VOS CONSIGNES –
**a.** Dans le discours contre l'esclavage moderne, relevez chacune des personnes aperçues en se rendant au gala, avec ce qu'elle faisait.
**b.** Prolongez le discours contre l'esclavage moderne en reprenant juste après sa dernière phrase.

TEXTE À LIRE –
···

Discours contre l'esclavage moderne en France par Léane et Salomée en seconde 13
Je l’avoue, j’y ai réfléchi . J’ai réfléchi à cette abomination qui consiste à soumettre la chair noire à se remettre les chaines, qui ont elles-mêmes été enlevées il y a un peu moins de deux siècles. Mais enfin, Bug Jargal, Moi Tituba sorcière ou encore Congo ne vous évoquent-ils rien ? La loi est-elle aussi inconnue? Cette même loi, bafouée, entravée, ne vaut-elle rien au point de l’enfreindre ? Votre fameuse devise « Liberté Égalité Fraternité », après ces actes terrifiants, ne vaut plus rien d’après moi !
Je l’ai vu.
Ce que je pensais terminé depuis le 27 avril 1848 est bel et bien revenu. Comme la peste, c’est un véritable fléau. Je me rendais alors à un gala chez un « ami » fortuné lorsque je les ai aperçus…
Un homme noir coupait sous la chaleur insoutenable de grandes haies pendant qu’une femme frottait un sol déjà propre et un enfant, oui, un enfant se tenait debout, vêtu d’un costume de serviteur, un plateau rempli de coupes de champagne…
Ils avaient tous la même expression faciale : aucune. Aucune expression n’était présente sur leur visage sauf celle de la peur. J’ai été si choqué que je n’ai même pas pu aller leur parler. En revanche, j’en ai parlé à leur soi-disant maître qui se vantait d’avoir tant d’employés sans avoir à les payer ni à les nourrir correctement.

···

DONNÉES AFFICHÉES –
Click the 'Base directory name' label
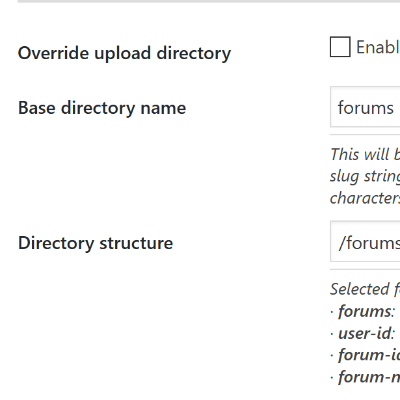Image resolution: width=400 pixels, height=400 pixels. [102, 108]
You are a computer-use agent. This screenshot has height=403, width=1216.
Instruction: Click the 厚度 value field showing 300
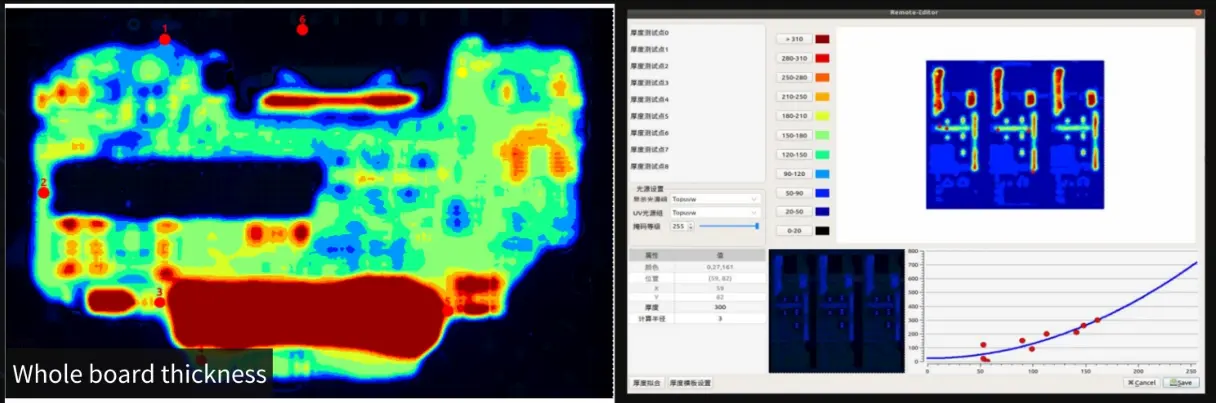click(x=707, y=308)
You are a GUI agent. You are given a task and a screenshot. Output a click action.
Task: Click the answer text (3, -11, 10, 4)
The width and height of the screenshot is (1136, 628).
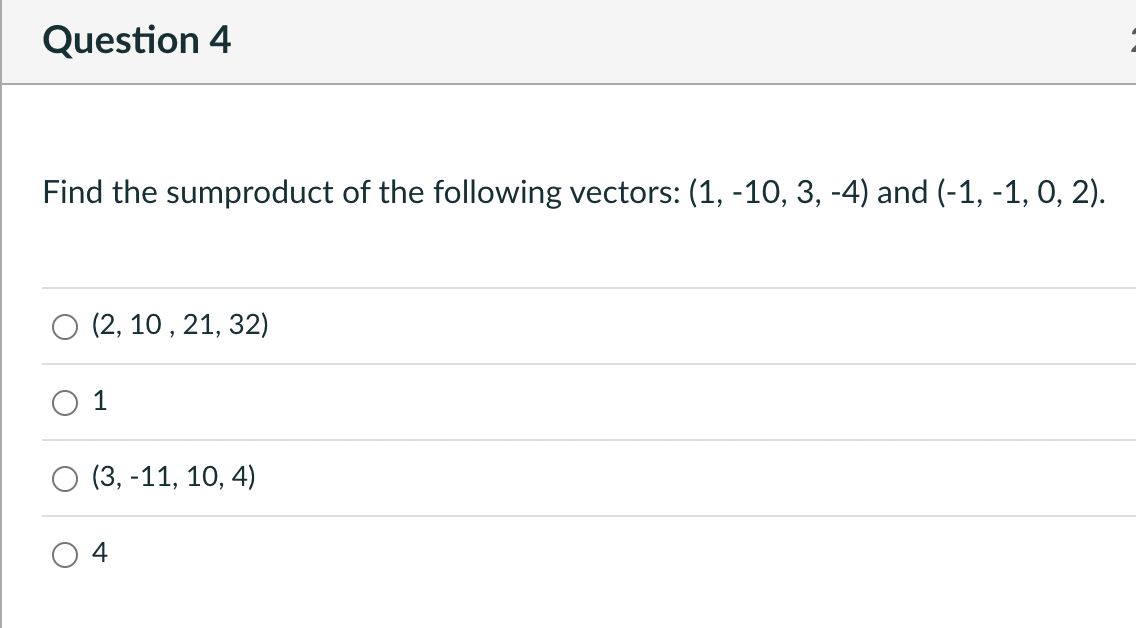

···

CORRIGÉ DES ACTIVITÉS –
**a.**
- Un homme noir : il coupait de grandes haies sous une chaleur insoutenable.
- Une femme : elle frottait un sol déjà propre.
- Un enfant : il se tenait debout, vêtu d'un costume de serviteur, avec un plateau rempli de coupes de champagne.

**b.**
Un sentiment de haine si profond m’a envahi à tel point que je suis parti en courant, en laissant ces pauvres gens à la merci d'un prédateur si cruel. C’est pourquoi j’écris aujourd’hui ce discours en espérant que ce sentiment de culpabilité disparaîtra…
Comment un homme peut-il oser déshumaniser un semblable de la sorte ? Certes, nous sommes tous différents : nous ne naissons pas des mêmes mères, pas dans les mêmes hôpitaux, ou encore pas dans les mêmes classes sociales … Un seul point nous unit cependant, et ce, dès notre arrivée dans ce monde : c’est notre liberté. Toucher la liberté d'un homme revient à remettre en cause la liberté de tous les autres.
Mais qui êtes-vous, qui sommes-nous, pour décider d'enlever la liberté d’un homme ?
Dans un monde où nous sommes si petits, pourquoi vouloir rendre encore plus minuscule une communauté, sous prétexte qu'elle nous serait inférieure par sa couleur, ce qui est une absurdité d'un point de vue scientifique, moral et politique ?
Dans une société si évoluée, je déplore avec regret le retour de cette aliénation.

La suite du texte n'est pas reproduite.